Nitrates are essential for athletes as they increase nitric oxide levels and endurance performance. Increased nitrate consumption can also help control blood sugar, benefit cardiovascular health, and maintenance of muscles. Foods like Swiss chard, spinach, Bok choy, beets, cabbage, carrots, and broccoli are the riches source of nitrates. Unlike the cancer-causing nitrates found in meats, plant-based nitrates encourage our arteries to expand. It also allows the muscle to contract efficiently and use energy sparingly. Many athletes have confirmed they can accomplish more work with the same amount of effort after the change in their diet.

5. Improve blood flow

Plant-based foods like lettuce, carrots, spinach, and beets signal blood vessels to open and allow more blood to flow faster. A controlled study shows that simply drinking beet juice before training will enable subjects to cycle 22 percent longer. A plant-based diet improves endothelial function, allows blood to remain fluid that increases the blood flow.

According to a study done on NFL players, it was found that a single animal-based meal can thicken our blood. It slows down the blood flow, restricting the proper transportation of oxygen and nutrients to various body parts.

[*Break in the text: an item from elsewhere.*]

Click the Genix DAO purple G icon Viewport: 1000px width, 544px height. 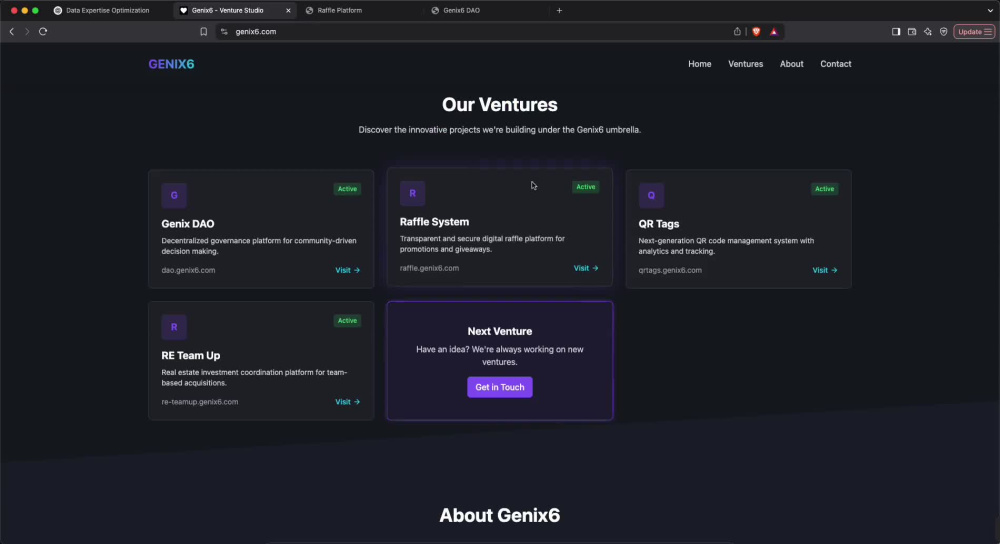click(x=174, y=195)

6. Expedite your recovery process from an injury

Recovery is the essential element of an elite athlete's existence. It's always damage—repair—damage—repair. You do that over and over again. Bouncing back after the injury is a massive advantage for any athlete. Plant-based diets have proven to help build a defense against sports injuries and recover faster.

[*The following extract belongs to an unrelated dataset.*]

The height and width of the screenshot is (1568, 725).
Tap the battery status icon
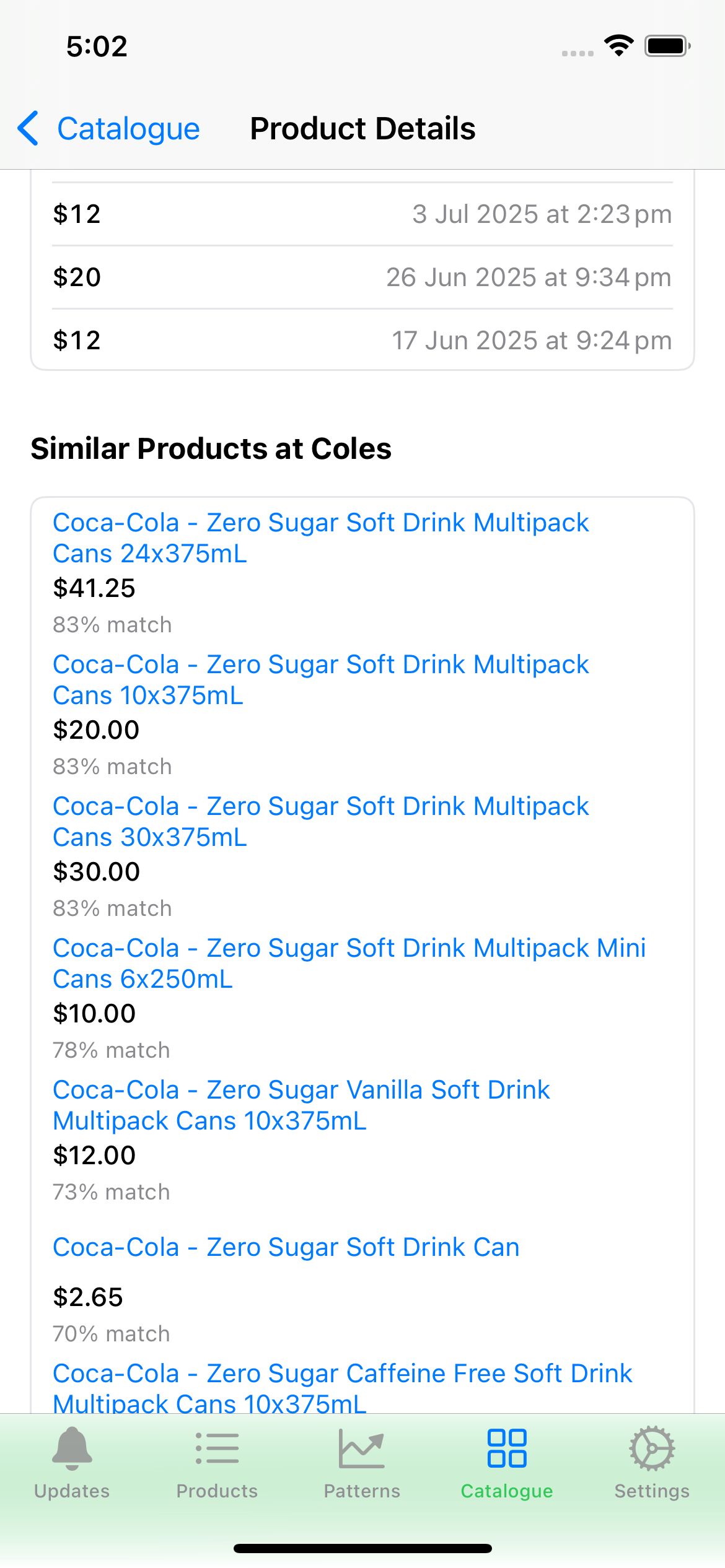[x=667, y=46]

The body needs better quality fuel while recovering from the injury. Your food must consist of anti-inflammatory and high protein elements. An animal-based diet contains a wide range of pro-inflammatory compounds, where plants are packed with antioxidants and anti-inflammatory compounds. Food like fruits, vegetables, whole grains, olive oil, and plant fiber reduces inflammation and expedite the recovery process.

7. Better heart health

Low-fat, vegan diets may have properties that could help protect vulnerable athletes from heart disease risk factors and improve their performance. "When you eat animal products, you start to form plaques in the coronary arteries. Plaque formation in the arteries doesn't just limit the function of the arteries, it can also block the blood flow, and that's when the heart starts to have some real problems," says Dr. Kim Williams, President, American College of Cardiology.

For nearly 50 years, we were made to believe that red meat and saturated fats are the culprits behind heart disease. However, things are more complicated than that. The research now shows the other inflammatory compounds in animal foods play a significant role in heart disease. Switching to plant-based diets protects the heart from the risk of high blood pressure and cholesterol.

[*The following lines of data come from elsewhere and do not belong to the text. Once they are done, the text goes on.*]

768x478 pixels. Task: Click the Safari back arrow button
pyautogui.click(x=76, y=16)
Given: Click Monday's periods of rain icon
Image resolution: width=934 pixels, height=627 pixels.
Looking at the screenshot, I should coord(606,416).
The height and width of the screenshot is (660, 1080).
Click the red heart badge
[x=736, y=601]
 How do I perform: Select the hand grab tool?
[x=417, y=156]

All athletes need to do things differently from what their competitors are doing—getting every advantage they can. Whether you are a competitive athlete or fitness enthusiast, you can benefit a lot from an unrefined plant-based diet. The science of food is becoming much clearer with each passing day. It's now becoming evident the vegan diet can have a dramatic effect on health. Moreover, when they are so many wholesome vegan options, athletes do not have to worry about any nutritional deficiency.